- _What to work on_
Write out, word for word, the first line of the data below and every line after it through the one containing "2296x1622 pixels.".

- _Material for the task_
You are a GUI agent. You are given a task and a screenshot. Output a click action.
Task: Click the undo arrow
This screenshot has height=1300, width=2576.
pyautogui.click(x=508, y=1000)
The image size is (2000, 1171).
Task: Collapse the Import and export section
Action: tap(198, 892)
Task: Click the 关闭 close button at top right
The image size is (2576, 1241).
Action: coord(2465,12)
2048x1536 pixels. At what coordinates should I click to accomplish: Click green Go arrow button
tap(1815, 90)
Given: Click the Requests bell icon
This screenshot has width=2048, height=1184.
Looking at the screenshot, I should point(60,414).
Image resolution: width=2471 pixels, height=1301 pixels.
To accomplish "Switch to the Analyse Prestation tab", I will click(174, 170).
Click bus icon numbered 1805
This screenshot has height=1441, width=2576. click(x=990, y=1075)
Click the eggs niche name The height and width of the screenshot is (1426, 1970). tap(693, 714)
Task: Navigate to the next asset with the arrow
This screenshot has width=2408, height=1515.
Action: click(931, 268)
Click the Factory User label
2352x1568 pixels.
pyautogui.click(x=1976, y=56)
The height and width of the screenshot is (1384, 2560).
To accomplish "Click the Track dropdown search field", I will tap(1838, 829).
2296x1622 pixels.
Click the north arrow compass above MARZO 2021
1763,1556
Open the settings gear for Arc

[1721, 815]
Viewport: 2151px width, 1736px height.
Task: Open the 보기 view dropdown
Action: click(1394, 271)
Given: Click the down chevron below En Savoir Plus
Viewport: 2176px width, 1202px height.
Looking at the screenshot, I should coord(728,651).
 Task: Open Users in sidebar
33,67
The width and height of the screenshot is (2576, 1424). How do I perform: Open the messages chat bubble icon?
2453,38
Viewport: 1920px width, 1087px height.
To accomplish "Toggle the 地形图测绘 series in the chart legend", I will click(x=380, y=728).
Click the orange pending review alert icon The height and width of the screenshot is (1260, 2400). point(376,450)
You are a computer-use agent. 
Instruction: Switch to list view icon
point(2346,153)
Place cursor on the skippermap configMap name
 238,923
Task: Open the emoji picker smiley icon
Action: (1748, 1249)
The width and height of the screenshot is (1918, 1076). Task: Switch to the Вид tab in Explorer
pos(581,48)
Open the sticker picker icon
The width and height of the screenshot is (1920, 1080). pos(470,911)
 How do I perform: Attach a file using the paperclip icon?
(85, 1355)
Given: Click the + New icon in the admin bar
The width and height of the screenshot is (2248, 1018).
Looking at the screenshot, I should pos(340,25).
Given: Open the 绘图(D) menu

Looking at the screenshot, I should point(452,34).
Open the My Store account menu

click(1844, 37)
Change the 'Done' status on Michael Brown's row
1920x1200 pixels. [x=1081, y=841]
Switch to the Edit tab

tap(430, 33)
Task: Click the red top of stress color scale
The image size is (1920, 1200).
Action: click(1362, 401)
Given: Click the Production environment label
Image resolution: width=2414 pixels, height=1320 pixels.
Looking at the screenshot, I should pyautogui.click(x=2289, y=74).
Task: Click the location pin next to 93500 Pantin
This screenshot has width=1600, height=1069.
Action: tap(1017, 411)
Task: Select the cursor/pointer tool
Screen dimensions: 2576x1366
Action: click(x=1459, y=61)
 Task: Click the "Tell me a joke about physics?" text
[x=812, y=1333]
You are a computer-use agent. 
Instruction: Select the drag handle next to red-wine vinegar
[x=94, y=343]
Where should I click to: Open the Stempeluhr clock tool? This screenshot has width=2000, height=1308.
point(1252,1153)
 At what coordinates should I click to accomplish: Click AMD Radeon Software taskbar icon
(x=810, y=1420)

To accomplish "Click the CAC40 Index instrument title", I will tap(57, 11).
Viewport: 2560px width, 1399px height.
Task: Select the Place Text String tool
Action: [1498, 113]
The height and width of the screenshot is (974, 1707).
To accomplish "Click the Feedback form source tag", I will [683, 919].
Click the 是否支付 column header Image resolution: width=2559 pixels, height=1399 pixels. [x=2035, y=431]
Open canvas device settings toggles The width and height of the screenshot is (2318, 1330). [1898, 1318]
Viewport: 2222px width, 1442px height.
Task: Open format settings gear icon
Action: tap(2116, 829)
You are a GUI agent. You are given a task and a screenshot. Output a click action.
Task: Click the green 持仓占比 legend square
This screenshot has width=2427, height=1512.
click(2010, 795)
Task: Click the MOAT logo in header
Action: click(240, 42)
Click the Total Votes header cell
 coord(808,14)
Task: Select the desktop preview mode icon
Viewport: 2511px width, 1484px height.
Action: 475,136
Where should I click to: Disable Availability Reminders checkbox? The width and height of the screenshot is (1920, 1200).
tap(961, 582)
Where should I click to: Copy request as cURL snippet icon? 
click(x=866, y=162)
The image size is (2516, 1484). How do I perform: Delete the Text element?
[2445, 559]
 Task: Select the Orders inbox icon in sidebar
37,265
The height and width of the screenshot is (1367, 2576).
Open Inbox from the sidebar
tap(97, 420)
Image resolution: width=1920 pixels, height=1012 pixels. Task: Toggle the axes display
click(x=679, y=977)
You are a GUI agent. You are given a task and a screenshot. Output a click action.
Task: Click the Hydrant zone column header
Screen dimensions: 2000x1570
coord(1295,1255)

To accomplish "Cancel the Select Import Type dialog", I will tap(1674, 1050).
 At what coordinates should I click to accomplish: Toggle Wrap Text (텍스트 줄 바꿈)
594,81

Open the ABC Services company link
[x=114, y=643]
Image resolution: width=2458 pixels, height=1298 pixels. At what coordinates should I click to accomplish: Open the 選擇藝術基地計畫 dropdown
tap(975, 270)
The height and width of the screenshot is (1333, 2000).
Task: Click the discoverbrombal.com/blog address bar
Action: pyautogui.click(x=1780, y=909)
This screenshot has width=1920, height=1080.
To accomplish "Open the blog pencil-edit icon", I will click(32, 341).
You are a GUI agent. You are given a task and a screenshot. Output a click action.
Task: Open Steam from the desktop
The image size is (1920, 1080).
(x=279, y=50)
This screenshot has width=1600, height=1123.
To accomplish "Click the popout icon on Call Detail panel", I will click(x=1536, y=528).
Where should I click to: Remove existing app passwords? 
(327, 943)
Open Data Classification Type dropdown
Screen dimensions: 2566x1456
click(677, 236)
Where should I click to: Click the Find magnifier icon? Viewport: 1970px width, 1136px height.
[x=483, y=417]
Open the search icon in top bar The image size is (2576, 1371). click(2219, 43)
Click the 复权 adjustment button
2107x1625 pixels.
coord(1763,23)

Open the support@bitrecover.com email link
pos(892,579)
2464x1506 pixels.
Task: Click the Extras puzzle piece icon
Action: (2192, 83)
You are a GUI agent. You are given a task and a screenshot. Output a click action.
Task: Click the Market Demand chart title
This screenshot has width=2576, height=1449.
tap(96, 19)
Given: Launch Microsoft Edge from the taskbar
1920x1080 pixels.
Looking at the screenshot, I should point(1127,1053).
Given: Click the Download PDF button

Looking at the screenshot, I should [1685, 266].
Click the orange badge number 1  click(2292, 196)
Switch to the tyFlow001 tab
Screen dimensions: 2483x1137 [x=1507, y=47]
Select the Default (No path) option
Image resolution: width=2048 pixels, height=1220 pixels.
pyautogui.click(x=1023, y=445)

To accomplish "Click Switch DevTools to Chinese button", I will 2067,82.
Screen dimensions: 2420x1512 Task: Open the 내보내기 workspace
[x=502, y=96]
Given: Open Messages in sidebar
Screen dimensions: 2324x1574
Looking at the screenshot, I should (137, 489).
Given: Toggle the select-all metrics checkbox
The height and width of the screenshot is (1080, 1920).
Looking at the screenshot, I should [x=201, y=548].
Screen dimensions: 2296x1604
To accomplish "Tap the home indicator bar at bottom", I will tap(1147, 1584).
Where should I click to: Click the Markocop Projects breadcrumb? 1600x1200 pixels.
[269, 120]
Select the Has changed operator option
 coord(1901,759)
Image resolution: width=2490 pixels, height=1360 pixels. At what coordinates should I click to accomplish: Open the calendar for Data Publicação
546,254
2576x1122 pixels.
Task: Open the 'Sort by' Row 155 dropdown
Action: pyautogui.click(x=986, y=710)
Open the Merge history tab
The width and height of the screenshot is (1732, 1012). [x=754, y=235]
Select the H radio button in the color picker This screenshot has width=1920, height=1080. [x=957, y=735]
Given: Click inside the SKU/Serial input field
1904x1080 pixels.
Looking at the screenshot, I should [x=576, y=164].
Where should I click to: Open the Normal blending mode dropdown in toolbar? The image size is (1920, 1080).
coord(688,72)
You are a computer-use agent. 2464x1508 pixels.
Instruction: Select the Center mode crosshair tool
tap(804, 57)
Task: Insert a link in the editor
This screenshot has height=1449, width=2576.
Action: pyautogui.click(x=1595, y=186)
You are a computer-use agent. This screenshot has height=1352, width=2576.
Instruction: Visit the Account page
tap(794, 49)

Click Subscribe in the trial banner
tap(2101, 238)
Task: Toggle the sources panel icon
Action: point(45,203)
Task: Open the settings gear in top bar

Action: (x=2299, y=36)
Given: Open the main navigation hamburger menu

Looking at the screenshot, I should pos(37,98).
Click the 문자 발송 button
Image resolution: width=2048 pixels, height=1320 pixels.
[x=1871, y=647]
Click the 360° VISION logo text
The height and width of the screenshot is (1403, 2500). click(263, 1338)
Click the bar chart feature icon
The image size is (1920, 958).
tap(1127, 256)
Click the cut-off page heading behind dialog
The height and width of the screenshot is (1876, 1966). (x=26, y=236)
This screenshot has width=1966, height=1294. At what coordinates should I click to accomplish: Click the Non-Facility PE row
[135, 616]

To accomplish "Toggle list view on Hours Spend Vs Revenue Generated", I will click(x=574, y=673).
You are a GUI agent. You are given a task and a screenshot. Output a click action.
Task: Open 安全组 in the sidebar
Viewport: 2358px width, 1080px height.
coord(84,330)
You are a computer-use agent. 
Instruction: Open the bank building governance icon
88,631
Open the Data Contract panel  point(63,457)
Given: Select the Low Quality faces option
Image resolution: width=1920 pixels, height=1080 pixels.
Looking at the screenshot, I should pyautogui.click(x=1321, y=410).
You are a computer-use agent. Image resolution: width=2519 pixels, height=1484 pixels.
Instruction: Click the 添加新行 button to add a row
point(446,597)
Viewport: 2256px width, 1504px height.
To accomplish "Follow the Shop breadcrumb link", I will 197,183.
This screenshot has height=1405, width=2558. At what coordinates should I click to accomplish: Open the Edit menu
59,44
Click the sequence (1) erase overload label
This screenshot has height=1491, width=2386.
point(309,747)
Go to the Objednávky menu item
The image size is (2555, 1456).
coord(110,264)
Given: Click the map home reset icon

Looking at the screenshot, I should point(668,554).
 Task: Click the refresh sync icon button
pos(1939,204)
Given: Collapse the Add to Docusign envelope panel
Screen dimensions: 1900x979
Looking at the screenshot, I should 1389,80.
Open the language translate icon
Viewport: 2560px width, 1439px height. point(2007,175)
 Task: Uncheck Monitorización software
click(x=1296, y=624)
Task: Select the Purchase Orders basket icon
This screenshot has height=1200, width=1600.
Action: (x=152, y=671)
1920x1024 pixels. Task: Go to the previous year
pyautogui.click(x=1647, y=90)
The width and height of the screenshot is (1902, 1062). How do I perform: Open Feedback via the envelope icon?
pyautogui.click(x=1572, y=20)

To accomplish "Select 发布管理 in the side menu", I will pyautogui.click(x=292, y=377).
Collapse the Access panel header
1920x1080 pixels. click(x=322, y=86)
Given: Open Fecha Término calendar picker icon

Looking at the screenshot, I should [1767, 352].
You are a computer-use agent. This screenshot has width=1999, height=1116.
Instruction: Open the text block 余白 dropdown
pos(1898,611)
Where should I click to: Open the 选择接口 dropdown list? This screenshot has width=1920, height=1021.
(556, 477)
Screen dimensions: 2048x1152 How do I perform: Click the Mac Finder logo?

- _Your response_
You are a GUI agent. You are given a task and a screenshot. Output a click action.
Task: Click the undo arrow
This screenshot has height=1300, width=2576.
pyautogui.click(x=508, y=1000)
The image size is (2000, 1171).
Task: Collapse the Import and export section
Action: tap(198, 892)
Task: Click the 关闭 close button at top right
The image size is (2576, 1241).
Action: coord(2465,12)
2048x1536 pixels. At what coordinates should I click to accomplish: Click green Go arrow button
tap(1815, 90)
Given: Click the Requests bell icon
This screenshot has width=2048, height=1184.
Looking at the screenshot, I should point(60,414).
Image resolution: width=2471 pixels, height=1301 pixels.
To accomplish "Switch to the Analyse Prestation tab", I will click(174, 170).
Click bus icon numbered 1805
This screenshot has height=1441, width=2576. click(x=990, y=1075)
Click the eggs niche name The height and width of the screenshot is (1426, 1970). tap(693, 714)
Task: Navigate to the next asset with the arrow
This screenshot has width=2408, height=1515.
Action: click(931, 268)
Click the Factory User label
2352x1568 pixels.
pyautogui.click(x=1976, y=56)
The height and width of the screenshot is (1384, 2560).
To accomplish "Click the Track dropdown search field", I will tap(1838, 829).
2296x1622 pixels.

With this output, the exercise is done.